Consider this: Schock had 18,300 more followers on Instagram -- an account that he has now made private -- than he had sponsored bills in Congress. (He sponsored zero bills.) He had 34,873 more "likes" on his Facebook page than bills sponsored. He had 27,700 more Twitter followers than bills sponsored.

Read anything about Schock's time in Congress and it amounts to this: Schock wanted to be considered for higher office. Whether that was as chairman of the National Republican Congressional Committee, the speakership (ha!) or the governorship of Illinois, Schock's main contribution in Congress -- aside from his social media presence -- seemed to be eyeing jobs he didn't have and raising money so that one day he might have them.

It's long been a cliche -- one that is largely true -- that there are "showhorses" and "workhorses" in Congress. And it's clear which category Schock fit into. But what is new -- and what I believe Schock represents the leading edge of -- is the rise of a new kind of showhorse in politics, someone not interested in passing legislation or even seriously engaging in policy debate but rather someone who views the office as a platform to gain wider celebrity in the popular culture.

Sarah Palin was the first incarnation of this hybrid politician-celebrity -- we once dubbed her a celebritician -- but Schock is its next logical incarnation. While Palin used social media to her advantage, it was still in its infancy when she rose to national fame/infamy. Schock's entire political celebrity was built on his seemingly awesome life as documented on his Instagram feed. He surfed! He hiked on a glacier! He hung out with Ariana Grande!

None of those things had anything to do with Congress or his day job, of course, but Schock -- and the online following he built -- didn't care. He was a handsome, fit and, frankly, cool guy. That he was a congressman was sort of beside the point.

Success in Congress was once defined by what committees you served on and how much influence you carried among your peers. Increasingly, another, alternate definition of success, politically speaking, is emerging: How far you can penetrate into the broader culture using, among other things, social media to push your brand.

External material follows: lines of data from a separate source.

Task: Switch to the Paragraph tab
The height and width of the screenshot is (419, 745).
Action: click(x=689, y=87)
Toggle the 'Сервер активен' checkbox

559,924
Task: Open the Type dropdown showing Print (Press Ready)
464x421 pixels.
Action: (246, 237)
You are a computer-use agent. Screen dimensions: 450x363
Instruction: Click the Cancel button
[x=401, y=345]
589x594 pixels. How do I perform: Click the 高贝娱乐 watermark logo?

Washington may have seen the last of Aaron Schock. (Although Mark Sanford is currently in Congress, proving anything is possible.) But we haven't see the last of the Aaron Schock-type politician. In fact, there will only be more "Aaron Schocks" as the millennials age and begin to see politics -- and the power and platform it conveys -- as a reasonable and even attractive career option.

Brace yourself.

Rep. Aaron Schock (R-Ill.) resigned from Congress amid allegations he misused funds. The Washington Post's Ben Terris explains a few things lawmakers might want to avoid if they want to keep their seats. (Julie Percha/The Washington Post)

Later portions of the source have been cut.